Three non-medical professionals and three MDs independently judged the relevance of each search query in our sample to foodborne illness. The inter-rater agreement, computed over all judgements collected from both groups and measured by Krippendorff’s alpha was 0.8, indicating high agreement. We aggregated all ratings from the six raters (three MDs and three non-professionals) for each query using the majority vote. Ties were broken using the majority rule over MD votes. We found this combination of raters produced the most accurate query labels, since MDs—experts in clinical diagnosis—are complemented by web raters who have a deeper experience with how health-related information needs could be reflected in search queries.

For each of the 15,000 queries in our evaluation set, we used WSM to predict the probability that the query is indicative of foodborne illness. This probability was then evaluated against the ground truth labels obtained from human raters as described above. In this evaluation, WSM achieved ROC AUC of 0.85 and F1 score of 0.74, which suggests it has high precision as well as high recall in identifying queries indicative of food poisoning.

Location model (LM)

The location model (LM) connects the queries about foodborne illness, which were automatically extracted from web search logs, to restaurant visits extracted from location logs. The entire process is automated to preserve privacy, and the output signals are heavily aggregated. For each restaurant, FINDER estimates how many users visited it over the time period of interest. Next, FINDER uses WSM to compute the proportion of those visitors who searched for foodborne illness after the restaurant visit. This provides a probability estimate for a visitor to get infected within 3 days of visiting the restaurant. This period was selected based on the incubation periods of the most common foodborne illnesses,9 as well as based on parameter optimization using historical inspection data. If a user visited more than one restaurant within that period, all visited restaurants were considered.

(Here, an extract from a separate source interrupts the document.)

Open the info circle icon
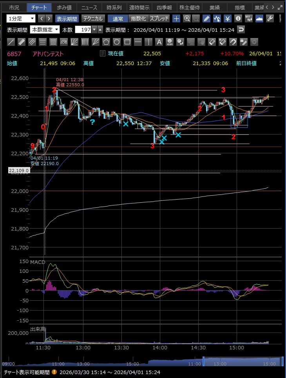pos(238,18)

Thanks to aggregating data over numerous users, FINDER can confidently detect which restaurants are likely causing the illness, even though search and/or location evidence from any individual user may be ambiguous and noisy.

Maintaining user privacy

The work reported herein has been conducted in accordance with the Google Privacy Policy and Terms of Service. At the beginning of processing, queries and locations have been anonymized using anonymous identifiers. This allowed FINDER to count the number of users who have visited a restaurant and later showed evidence of foodborne illness in their searches, in a privacy-preserving way using a differential privacy mechanism. All the processing has been done automatically, including the labeling of training examples for query classification (both positive and negative examples), so that no live query was analyzed by humans.

Statistical analysis

To evaluate the ability of FINDER to detect unsafe restaurants as compared to BASELINE results, we used binomial logistic regression models with city and restaurant risk-level fixed effects to calculate odds ratios. We also used binomial logistic regression models to compare the performance of FINDER to COMPLAINT inspections and ROUTINE inspections. We used a linear regression model with city and restaurant risk-level fixed effects to calculate adjusted mean violation numbers. We used a multinomial logistic regression model to calculate relative risk ratios to compare the ability of FINDER to identify restaurants that received one of three grading results: Pass, Pass with Conditions, and Fail.

Code availability

FINDER code was built on top of MapReduce open source code (https://github.com/GoogleCloudPlatform/appengine-mapreduce); however, the restaurant classification code cannot be published at this time.

Data availability

The data that support the findings of this study were obtained from Google, Inc. and restrictions apply to the availability of these data, which were used under license for the current study, and so are not publicly available. Data may be available from authors upon reasonable request and with permission of Google, Inc.